Juraría que ya hemos abusado bastante del victimismo en mi querida comunidad autónoma, pero compruebo con el caso Negreira que siempre se puede seguir recurriendo a él. El Gobierno de la Generalitat, por su parte, se lava las manos, renuncia a participar en la investigación y, ya puestos, no sería de extrañar que aprovechara para sacar tajada patriótica del asunto y hacerse también la víctima. No sé cómo va a acabar este sainete, pero a mí nadie me quita de la cabeza la idea de que los equipos de fútbol y los árbitros son como el agua y el aceite y no pueden ni deben mezclarse. A los clubs, como a la mujer del César, no les basta con ser decentes, sino que también deben aparentarlo. Y el compadreo remunerado con mandamases del arbitraje español huele a cuerno quemado. Especialmente, a los que el fútbol nos la sopla. Diferente es el caso del culé medio, convencido de que los árbitros han estado al servicio del Real Madrid desde tiempo inmemorial y que ahora se muestran ofendidos ante lo que consideran una nueva jugada sucia de ese maldito club.

Preferiría no haberme enterado de nada y seguir pensando esporádicamente en el Barça como aquel equipo comandado por la extraordinaria pareja cómica que formaban Núñez y Cruyff.
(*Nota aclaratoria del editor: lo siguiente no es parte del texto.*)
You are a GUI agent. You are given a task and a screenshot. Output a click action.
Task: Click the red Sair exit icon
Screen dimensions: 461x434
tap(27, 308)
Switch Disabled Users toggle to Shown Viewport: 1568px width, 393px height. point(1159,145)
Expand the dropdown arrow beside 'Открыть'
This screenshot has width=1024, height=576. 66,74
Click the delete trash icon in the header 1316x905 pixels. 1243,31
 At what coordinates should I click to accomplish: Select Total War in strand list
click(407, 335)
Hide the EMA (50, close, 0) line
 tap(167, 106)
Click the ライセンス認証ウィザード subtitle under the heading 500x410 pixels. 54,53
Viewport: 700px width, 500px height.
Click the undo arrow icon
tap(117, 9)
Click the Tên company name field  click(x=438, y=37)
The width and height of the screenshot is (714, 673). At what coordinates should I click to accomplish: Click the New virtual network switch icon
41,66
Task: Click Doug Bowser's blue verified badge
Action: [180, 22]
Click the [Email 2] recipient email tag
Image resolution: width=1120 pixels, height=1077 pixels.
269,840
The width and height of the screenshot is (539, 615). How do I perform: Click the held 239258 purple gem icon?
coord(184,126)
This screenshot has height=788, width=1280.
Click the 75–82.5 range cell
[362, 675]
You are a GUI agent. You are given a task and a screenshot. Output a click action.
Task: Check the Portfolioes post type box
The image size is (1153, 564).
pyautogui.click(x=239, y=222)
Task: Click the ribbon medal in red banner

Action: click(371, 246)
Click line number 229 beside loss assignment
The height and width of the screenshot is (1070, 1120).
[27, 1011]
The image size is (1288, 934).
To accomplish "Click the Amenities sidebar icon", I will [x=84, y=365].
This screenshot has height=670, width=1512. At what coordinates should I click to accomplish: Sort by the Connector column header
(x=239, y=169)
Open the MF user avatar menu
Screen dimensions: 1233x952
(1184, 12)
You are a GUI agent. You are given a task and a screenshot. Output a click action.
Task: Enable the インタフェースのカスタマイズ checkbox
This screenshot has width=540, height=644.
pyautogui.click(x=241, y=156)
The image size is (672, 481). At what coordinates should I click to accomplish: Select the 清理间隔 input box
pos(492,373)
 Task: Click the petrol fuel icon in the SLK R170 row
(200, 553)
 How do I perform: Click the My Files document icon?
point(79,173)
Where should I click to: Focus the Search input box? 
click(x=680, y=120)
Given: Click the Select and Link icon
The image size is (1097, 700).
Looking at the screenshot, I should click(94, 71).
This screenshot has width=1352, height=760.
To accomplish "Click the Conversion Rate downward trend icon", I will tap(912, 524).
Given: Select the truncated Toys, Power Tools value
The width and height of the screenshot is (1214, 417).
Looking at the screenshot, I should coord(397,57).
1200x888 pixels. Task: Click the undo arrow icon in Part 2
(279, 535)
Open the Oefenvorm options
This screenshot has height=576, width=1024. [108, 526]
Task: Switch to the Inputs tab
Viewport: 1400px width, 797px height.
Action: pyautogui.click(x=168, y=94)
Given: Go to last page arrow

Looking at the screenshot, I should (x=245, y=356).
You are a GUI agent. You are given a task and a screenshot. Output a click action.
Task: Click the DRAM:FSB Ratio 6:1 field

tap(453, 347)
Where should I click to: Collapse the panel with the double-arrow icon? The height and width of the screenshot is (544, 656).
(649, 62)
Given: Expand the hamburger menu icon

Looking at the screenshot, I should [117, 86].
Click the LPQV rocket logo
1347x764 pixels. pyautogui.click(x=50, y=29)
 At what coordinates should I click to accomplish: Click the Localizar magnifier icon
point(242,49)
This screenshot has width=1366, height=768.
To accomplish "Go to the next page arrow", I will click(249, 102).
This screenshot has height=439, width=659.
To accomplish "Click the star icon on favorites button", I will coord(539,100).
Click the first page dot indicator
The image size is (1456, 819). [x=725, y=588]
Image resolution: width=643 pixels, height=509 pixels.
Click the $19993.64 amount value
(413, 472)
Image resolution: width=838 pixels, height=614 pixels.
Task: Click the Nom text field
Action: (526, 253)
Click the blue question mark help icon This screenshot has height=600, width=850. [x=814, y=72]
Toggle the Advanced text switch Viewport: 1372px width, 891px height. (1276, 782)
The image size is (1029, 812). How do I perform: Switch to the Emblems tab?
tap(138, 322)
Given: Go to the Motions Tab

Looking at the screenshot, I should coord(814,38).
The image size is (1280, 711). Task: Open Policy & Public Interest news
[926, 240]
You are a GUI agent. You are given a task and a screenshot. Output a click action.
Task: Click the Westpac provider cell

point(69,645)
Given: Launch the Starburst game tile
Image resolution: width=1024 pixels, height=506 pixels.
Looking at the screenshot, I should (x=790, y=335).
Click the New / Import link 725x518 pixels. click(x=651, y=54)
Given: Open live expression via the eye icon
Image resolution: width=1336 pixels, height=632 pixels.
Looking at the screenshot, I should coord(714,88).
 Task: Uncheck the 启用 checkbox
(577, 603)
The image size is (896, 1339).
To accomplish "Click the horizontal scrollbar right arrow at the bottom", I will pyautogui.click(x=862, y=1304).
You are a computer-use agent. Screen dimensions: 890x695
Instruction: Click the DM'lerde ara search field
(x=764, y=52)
Laporta me resultó entretenido durante su primera presidencia, cuando se tiraba botellas de champán por encima y se retrataba fumando puros en un yate junto a esbeltas señoritas semidesnudas, pero el de ahora me aburre profundamente, pues no sé a qué viene esa actitud presuntamente modosa y respetable (aunque puede que se deba a haberse encontrado el club en la ruina por culpa de sus antecesores, lo que le ha obligado al célebre plan de despilfarro a medio plazo conocido como las palancas, a dejar de gastar sin tasa en fichajes y, en definitiva, a no poder hacer el fachenda como Dios manda, que es lo que le gusta y lo que nos divertía de él a los que pasamos del fútbol y todo lo que representa).

Que prosiga, pues, la investigación y, como diría el difunto Forges, a llorar, a la ONU.